My first experience in an ABCUSA church took place in 2002. I was a single mom supporting four children. I had been participating in a church of another denomination, but was feeling out of place and unsure of my role due to my divorce a few years earlier. I became friends with a group of women who were part of a local American Baptist church. While visiting a friend’s house, I noticed they were starting a Bible study using a book Bad Girls of the Bible. I had previously read the book and asked if I could join the study. I found in these women a group that was supportive and caring. Those relationships led to my becoming involved with activities at their church. I was given opportunities there, such as helping out with the Wednesday night elementary girls group, working on Vacation Bible School, in addition to attending worship services. The church made sure my children were able to attend the Central Region ABC summer camps when the cost was beyond my budget. They supported me spiritually, emotionally and financially while I completed my teaching degree. They continue to pray and care for me to this day – even though I no longer live in the same town.
I think the greatest challenge facing the church today is accepting change – understanding that the church has been changing ever since Jesus died on the cross. Part of the challenge is letting go of what we think “church” should sound and look like. Another part of the challenge comes with learning how to be open to ministering in a way that shows our desire to be the hands and feet of Christ.
I pray for my husband and family. I also pray for children – the children in my classroom, the children in my town, the young girls and women I’ve gotten to know through my association with ABWM. I pray that I am able to follow where God is leading me, even though I don’t always understand the purpose behind all the things that end up in my lap.

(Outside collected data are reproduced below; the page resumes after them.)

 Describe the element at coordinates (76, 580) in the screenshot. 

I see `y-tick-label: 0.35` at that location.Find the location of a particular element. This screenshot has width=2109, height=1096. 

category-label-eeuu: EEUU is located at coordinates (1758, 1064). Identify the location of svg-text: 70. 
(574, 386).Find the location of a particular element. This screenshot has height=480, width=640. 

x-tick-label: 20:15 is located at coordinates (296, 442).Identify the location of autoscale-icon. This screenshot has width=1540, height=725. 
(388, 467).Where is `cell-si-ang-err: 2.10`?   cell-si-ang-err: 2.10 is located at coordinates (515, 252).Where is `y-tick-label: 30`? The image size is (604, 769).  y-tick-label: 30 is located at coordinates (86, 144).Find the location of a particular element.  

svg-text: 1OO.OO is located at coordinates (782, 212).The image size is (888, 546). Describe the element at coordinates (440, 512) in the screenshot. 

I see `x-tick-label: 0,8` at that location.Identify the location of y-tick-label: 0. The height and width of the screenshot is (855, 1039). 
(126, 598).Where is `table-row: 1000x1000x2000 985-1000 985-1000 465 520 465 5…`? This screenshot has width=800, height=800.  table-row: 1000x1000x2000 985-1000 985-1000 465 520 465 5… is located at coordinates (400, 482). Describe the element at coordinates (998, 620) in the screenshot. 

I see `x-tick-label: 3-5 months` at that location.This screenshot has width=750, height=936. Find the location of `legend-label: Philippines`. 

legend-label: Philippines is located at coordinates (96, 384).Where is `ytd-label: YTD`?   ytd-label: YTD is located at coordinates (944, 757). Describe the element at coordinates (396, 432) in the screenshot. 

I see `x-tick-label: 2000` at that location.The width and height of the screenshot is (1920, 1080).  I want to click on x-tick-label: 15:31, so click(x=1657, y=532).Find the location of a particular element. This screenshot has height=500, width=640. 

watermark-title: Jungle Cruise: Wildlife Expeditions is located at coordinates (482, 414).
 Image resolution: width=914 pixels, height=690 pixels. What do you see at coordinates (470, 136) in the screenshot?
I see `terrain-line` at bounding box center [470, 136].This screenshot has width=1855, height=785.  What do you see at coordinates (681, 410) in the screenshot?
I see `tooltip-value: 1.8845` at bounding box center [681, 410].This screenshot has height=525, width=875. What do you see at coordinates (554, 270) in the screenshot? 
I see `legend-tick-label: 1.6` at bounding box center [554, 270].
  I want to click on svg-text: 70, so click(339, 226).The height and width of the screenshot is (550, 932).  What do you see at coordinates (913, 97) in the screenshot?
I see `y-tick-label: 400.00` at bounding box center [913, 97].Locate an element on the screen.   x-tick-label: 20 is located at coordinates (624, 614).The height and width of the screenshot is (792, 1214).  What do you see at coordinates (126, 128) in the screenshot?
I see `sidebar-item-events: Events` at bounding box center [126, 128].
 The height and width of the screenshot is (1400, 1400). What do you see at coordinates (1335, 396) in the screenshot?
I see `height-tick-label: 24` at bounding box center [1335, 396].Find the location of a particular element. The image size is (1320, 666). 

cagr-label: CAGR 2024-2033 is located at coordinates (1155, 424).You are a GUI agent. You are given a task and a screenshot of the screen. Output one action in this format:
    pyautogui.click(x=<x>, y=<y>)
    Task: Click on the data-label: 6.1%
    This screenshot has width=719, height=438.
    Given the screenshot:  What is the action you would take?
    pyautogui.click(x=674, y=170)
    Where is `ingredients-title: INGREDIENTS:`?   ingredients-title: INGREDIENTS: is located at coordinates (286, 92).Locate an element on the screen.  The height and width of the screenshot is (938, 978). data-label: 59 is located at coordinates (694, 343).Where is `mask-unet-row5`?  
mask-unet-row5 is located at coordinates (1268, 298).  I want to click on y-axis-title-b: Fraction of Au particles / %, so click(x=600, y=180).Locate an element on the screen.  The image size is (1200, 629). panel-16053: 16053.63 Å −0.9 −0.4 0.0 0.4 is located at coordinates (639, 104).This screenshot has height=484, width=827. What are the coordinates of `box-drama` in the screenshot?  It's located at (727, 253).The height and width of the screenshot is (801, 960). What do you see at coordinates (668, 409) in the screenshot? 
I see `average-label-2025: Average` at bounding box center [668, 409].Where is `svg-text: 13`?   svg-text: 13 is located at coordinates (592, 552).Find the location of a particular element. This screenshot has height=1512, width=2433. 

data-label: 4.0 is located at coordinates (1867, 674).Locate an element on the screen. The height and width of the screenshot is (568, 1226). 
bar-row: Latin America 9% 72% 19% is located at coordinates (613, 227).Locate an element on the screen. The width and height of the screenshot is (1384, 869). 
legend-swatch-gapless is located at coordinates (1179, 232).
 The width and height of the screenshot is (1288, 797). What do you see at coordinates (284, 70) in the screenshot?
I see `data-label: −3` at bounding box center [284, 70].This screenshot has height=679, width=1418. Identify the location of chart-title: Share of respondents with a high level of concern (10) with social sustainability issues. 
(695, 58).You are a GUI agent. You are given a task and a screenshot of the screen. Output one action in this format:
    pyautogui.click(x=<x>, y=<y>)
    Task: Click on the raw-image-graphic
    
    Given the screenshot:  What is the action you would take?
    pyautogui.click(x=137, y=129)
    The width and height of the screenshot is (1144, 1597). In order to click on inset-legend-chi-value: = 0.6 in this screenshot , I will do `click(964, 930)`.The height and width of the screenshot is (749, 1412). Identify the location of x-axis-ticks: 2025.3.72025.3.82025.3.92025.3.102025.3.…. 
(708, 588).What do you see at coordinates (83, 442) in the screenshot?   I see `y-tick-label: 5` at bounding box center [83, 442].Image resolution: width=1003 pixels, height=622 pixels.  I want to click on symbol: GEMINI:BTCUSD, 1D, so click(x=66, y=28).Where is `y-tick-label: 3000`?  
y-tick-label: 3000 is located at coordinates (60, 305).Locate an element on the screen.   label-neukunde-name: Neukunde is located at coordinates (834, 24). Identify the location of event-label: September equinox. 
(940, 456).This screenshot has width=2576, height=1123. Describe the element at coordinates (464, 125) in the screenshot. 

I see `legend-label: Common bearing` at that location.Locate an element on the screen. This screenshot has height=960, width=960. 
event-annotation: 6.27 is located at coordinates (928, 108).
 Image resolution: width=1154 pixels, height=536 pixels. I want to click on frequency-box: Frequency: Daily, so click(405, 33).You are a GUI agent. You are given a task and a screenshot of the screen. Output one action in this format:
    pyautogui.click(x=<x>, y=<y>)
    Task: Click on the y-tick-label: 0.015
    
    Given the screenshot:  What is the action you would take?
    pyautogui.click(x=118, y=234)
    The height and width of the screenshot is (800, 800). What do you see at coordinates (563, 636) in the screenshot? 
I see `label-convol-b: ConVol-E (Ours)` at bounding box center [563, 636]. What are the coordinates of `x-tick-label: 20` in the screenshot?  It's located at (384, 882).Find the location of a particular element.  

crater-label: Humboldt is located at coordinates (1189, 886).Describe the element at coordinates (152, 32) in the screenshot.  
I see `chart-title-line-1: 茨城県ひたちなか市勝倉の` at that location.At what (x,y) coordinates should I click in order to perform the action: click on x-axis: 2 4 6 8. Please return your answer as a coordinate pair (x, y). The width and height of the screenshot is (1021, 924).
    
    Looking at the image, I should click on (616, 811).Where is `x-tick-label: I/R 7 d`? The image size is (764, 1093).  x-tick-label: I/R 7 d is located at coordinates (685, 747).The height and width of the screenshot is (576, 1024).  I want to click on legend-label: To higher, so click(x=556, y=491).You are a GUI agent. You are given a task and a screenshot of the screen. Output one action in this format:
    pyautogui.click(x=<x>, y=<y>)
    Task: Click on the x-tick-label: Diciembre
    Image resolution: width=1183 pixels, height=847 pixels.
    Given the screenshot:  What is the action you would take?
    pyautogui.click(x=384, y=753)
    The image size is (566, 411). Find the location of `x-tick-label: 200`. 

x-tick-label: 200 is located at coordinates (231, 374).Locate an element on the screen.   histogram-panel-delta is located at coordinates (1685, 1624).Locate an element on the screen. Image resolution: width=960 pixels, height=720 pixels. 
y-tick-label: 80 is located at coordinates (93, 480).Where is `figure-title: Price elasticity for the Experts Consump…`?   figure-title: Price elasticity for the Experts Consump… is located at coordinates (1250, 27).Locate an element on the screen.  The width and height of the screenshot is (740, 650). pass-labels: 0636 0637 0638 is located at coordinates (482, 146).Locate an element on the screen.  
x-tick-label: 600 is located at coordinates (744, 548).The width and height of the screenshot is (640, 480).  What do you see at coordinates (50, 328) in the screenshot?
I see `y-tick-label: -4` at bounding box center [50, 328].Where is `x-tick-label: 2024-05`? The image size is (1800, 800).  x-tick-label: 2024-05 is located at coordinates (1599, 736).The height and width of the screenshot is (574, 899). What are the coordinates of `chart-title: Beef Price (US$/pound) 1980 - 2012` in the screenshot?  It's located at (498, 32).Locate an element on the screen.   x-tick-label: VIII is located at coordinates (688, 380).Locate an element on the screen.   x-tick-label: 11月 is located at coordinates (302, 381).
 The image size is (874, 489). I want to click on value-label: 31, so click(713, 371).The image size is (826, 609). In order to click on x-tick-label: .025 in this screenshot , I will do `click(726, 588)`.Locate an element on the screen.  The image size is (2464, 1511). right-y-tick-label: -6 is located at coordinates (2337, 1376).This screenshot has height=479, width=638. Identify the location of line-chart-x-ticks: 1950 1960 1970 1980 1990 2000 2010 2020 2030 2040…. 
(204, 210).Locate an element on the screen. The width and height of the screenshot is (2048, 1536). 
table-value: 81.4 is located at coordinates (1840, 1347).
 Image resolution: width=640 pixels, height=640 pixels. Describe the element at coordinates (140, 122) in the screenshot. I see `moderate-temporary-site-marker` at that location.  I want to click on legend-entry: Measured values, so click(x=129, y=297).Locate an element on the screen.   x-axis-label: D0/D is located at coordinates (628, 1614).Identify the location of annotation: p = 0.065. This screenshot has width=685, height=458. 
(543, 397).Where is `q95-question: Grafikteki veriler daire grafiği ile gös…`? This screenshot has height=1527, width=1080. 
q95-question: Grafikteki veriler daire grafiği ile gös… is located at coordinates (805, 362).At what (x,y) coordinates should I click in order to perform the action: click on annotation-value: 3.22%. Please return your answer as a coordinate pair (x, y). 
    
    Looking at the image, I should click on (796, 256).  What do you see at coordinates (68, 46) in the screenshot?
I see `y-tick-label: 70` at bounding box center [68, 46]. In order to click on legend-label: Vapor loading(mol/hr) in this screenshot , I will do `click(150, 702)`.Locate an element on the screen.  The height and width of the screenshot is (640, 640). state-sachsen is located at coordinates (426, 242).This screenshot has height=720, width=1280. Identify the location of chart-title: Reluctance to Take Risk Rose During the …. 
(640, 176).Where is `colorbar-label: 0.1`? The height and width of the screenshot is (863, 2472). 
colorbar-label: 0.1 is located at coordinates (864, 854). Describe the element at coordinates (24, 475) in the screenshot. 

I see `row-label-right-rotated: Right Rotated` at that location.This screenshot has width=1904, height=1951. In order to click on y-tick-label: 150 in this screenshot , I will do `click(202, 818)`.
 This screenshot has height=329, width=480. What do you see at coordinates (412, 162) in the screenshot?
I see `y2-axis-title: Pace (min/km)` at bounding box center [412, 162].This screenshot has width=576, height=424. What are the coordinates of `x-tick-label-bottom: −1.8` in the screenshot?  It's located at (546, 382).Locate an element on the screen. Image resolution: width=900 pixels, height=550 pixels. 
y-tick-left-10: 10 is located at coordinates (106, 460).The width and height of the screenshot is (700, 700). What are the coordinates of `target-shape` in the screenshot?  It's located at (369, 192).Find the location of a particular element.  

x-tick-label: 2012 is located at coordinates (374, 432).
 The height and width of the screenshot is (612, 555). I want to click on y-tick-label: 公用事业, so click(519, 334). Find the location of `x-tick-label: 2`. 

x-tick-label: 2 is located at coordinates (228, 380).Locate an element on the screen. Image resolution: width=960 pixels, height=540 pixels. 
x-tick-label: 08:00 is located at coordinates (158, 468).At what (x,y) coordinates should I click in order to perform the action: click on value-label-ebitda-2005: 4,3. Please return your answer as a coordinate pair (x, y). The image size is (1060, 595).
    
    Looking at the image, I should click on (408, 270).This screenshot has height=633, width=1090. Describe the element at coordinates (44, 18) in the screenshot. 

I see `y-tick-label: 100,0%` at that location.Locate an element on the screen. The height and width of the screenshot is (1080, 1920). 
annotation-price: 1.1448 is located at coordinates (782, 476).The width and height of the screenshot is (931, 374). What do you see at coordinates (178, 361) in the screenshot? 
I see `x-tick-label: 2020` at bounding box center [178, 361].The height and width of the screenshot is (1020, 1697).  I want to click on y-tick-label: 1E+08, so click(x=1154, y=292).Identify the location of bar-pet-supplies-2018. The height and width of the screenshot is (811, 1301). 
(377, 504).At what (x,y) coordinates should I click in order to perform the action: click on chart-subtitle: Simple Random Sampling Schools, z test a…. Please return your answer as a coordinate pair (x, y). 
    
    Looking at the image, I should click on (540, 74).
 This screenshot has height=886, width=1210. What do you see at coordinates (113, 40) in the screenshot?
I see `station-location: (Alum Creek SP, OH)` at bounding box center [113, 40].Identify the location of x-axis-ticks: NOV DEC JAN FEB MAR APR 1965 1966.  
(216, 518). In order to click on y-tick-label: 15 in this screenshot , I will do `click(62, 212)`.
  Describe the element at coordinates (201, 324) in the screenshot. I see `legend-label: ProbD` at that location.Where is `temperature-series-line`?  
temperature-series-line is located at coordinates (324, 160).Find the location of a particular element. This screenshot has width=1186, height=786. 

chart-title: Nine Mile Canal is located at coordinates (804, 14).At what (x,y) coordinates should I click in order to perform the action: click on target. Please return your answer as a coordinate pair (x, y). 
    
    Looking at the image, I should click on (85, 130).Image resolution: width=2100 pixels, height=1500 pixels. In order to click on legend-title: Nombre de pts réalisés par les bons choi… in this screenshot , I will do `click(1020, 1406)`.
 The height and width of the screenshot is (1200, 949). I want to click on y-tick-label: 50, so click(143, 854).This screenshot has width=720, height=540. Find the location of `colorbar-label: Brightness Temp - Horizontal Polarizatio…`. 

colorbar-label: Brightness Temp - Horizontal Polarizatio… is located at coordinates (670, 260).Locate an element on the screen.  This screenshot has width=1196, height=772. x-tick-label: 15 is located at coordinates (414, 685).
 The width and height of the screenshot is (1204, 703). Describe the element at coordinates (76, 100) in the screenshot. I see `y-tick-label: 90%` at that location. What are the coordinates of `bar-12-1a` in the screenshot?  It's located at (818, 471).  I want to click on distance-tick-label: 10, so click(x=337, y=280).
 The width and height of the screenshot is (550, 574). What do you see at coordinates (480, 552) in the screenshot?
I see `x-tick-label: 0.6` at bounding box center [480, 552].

I struggle the most with time. I really envisioned myself as having a great personal daily time with God when my children were grown, and I had so much time to myself. So much has been brought into my life in the past decade that I still struggle with identifying a consistent time each day when I can stop to reflect, listen and pray. My biggest struggle as a woman is that I am regularly challenged as I seek to structure my life to create and maintain a healthy balance between faith, family and work.
I am most passionate about the importance of ministry to women of all ages across the world. I have become aware of this perspective while serving for the past three years on the National Board of ABWM. My awareness began with the Break the Chains campaign, through which American Baptist Women raised money to help women and young girls trapped in human trafficking. Through joining with ABWM I have learned more about the plight of women across the Asian, African and North American continents. I think of young women who aren’t able to go to school due to simple hygiene needs or because of school tuition/uniform requirements. Beyond that, I’ve learned about young women who are denied opportunities and educational options merely because of their gender. I have a growing awareness that there are women in our country who fail to reach the potential that God seeks for them, and that we as women – as the church – have an obligation to support and empower these women. I find my passion growing in my concern for these women, and wanting to help change their plight.
I think that 10 years from now churches will most likely continue to struggle with their identity and mission. I believe that over the next 10 years successful churches will be working to more clearly identify and act upon their mission, becoming more integral in the life of their communities.